President of the Civic Federation
The state tax increase alone will not solve the state’s financial problems. After years of budgets held together by chewing gum and knotted string, state officials have finally taken action to address Illinois’ budget crisis. The income tax hike is painful to people and businesses and was emphatically not the first step toward fiscal rectitude the Civic Federation counseled state officials to take.
The federation recommended that the state first cut expenditures and implement more pension reforms. But, given that the tax increase is now the law of the land, there are steps state officials must take to ensure that the new revenues are part of a comprehensive plan to fix the state’s finances.
First, the Civic Federation is concerned that the spending cap for FY 2012, included as part of the tax-increase package, is an increase of approximately 10 percent over FY 2011 spending. The General Assembly and governor must not to use the “cap” as an excuse to spend beyond reasonable revenue expectations. Next year’s state budget must be reduced so that Illinois will be able to fund its pension contribution out of the operating budget, instead of borrowing, and begin to reduce its multibillion-dollar backlog of unpaid bills.
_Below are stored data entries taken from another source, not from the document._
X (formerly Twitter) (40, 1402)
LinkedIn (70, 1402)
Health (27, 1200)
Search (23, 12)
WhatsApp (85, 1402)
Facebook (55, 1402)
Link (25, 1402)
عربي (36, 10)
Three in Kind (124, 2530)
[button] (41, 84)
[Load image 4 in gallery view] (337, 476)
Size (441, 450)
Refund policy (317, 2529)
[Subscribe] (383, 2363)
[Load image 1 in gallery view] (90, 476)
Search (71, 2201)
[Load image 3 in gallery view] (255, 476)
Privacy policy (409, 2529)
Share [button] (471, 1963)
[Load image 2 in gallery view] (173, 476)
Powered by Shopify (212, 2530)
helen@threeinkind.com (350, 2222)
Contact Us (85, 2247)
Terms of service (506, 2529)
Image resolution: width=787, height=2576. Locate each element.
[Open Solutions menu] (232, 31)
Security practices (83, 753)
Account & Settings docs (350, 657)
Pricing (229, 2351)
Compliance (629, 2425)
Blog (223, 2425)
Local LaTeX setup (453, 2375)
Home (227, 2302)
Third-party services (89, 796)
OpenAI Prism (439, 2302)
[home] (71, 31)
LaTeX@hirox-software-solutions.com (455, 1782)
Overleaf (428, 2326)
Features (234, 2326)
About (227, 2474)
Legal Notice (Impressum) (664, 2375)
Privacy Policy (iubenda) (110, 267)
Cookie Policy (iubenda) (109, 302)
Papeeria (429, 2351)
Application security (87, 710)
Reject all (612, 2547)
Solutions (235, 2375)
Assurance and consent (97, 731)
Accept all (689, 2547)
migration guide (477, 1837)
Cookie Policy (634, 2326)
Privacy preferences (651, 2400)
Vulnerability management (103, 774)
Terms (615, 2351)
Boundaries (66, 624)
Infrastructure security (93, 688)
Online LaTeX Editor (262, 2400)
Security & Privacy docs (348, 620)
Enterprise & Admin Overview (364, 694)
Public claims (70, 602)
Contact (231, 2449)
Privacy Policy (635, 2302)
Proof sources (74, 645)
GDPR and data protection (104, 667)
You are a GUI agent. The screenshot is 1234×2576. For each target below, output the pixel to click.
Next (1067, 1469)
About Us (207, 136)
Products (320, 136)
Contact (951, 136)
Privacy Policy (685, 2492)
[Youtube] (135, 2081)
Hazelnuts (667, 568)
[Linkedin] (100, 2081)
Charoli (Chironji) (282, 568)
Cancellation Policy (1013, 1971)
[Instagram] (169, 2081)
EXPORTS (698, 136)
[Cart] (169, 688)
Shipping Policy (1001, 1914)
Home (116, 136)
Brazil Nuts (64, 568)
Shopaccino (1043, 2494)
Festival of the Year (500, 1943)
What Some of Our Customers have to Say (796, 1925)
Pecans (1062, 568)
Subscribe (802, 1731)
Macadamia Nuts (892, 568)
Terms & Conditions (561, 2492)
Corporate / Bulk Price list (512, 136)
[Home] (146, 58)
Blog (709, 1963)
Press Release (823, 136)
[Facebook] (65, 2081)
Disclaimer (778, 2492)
Second, the state has demonstrated that its pension systems are unaffordable by its continued inability to fund them out of the operating budget, resorting instead to borrowing and pension holidays. The state must work to lower its actual pension costs to a manageable level by reducing non-vested benefits for employees already hired.
The difficult job of balancing the state’s budget is only half done, and the Civic Federation will not give up our calls for a fiscally responsible FY 2012 budget and beyond.
Laurence Msall, an Oak Park resident, is president of the Civic Federation, a non-partisan government research organization, working to maximize the quality and cost-effectiveness of government services in the Chicago region and state of Illinois.